88 Section 170NHA provides:
'If:
(a) application was purportedly made to the Commission to certify an agreement under Division 2 (including that Division as applied by subsection 5AA(2) or (3) or subsection 494(2)) or Division 3; and
(b) the Commission purported to certify the agreement on or before 2 September 2004 under Division 4 (including that Division as so applied); and
(c) the agreement, as purportedly certified, deals with one or more matters that are not permitted matters; and
(d) the application and certification were (but for this section) invalid because the agreement deals with matters that are not permitted matters, and for no other reason;
then, to the extent only that the agreement deals with permitted matters, the fact that the agreement deals with matters that are not permitted matters is taken for all purposes not to affect, and never to have affected, the validity of the application or certification.'
89 Section 170NHC(1), relevantly, defines a 'permitted matter' in respect of an agreement purportedly made under Div 2 of Pt VIB as a matter pertaining to the relationship of an employer and the persons in the single business, or part thereof, whose employment is subject to the agreement.
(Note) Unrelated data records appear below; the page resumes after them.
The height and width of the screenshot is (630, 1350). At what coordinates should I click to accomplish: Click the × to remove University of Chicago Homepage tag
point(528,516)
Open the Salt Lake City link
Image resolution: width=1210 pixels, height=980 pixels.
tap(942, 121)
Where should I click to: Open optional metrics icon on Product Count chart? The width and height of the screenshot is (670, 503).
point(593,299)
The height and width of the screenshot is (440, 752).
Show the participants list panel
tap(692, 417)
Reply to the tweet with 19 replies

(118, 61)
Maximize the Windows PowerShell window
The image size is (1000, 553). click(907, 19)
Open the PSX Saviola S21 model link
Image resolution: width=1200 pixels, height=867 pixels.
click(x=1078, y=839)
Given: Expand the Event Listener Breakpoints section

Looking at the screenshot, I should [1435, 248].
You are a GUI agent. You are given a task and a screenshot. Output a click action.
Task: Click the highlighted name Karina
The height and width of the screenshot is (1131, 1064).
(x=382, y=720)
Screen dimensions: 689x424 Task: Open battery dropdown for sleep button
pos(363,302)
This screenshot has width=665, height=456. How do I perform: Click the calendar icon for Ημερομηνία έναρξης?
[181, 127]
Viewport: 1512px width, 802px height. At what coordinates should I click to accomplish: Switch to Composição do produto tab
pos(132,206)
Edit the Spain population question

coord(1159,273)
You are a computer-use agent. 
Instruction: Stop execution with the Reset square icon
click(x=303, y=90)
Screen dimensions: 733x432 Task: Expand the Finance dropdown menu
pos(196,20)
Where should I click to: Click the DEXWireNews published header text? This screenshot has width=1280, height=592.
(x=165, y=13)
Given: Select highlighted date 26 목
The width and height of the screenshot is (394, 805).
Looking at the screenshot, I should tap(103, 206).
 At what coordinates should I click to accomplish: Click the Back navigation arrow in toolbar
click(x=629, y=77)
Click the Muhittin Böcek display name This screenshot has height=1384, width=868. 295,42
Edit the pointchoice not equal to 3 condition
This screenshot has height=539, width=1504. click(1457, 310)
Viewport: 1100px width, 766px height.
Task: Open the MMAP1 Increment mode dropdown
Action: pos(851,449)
90 Section 170NHA requires severance of the clauses that deal with 'matters that are not permitted matters' so that the certification of the agreement is validated in so far as it relates to 'permitted matters'. However, it is clear that the validation is only to occur where the invalidity has arisen 'because the agreement deals with matters that are not permitted matters', namely matters that do not pertain to the employer/employee relationship and therefore fail to comply with s 170LI. As was explained in the Explanatory Memorandum in respect of the Workplace Relations Amendment (Agreement Validation) Bill 2004, s 170NHA came about as a result of the High Court decision in Electrolux and s 170NHA:
'… places the parties in the position they would have been in had their agreement complied with the Electrolux decision at the time it was certified, approved or varied.'
The Explanatory Memorandum also stated:
'The Bill will not validate those parts of an agreement that do not pertain to the employment relationship. Nor will the Bill remedy other defects in the certification process. If an agreement is invalid as a result of some other flaw in its making, certification or approval, this Bill will not render it valid.'
91 On the basis of my reasoning in relation to invalidity, it is clear that the reason for invalidity of the certification is that the agreement contains cl 12. While one defect in cl 12 is that it does not restrict a cl 12 agreement to matters that pertain to the employer/employee relationship, the invalidity comes about because of flaws in the certification of the CommSec Agreement that travel well beyond any failure to comply with s 170LI. Thus, in the present case, the invalidity is not because the certified agreement deals with matters that are not 'permitted matters' as defined or, put another way, the invalidity did not arise because the CommSec Agreement did not satisfy the employer/employee relationship requirement in s 170LI. Rather, the invalidity has arisen because:
(a) the AIRC did not have the power to certify the CommSec Agreement because it did not have before it, and did not consider, all of the terms of the agreement that are to have effect as a certified agreement; and
(b) cl 12 impermissibly provides for a variation of the CommSec Agreement to have effect as a certified agreement without compliance with s 170MD.
92 Accordingly, s 170NHA does not validate the CommSec Agreement.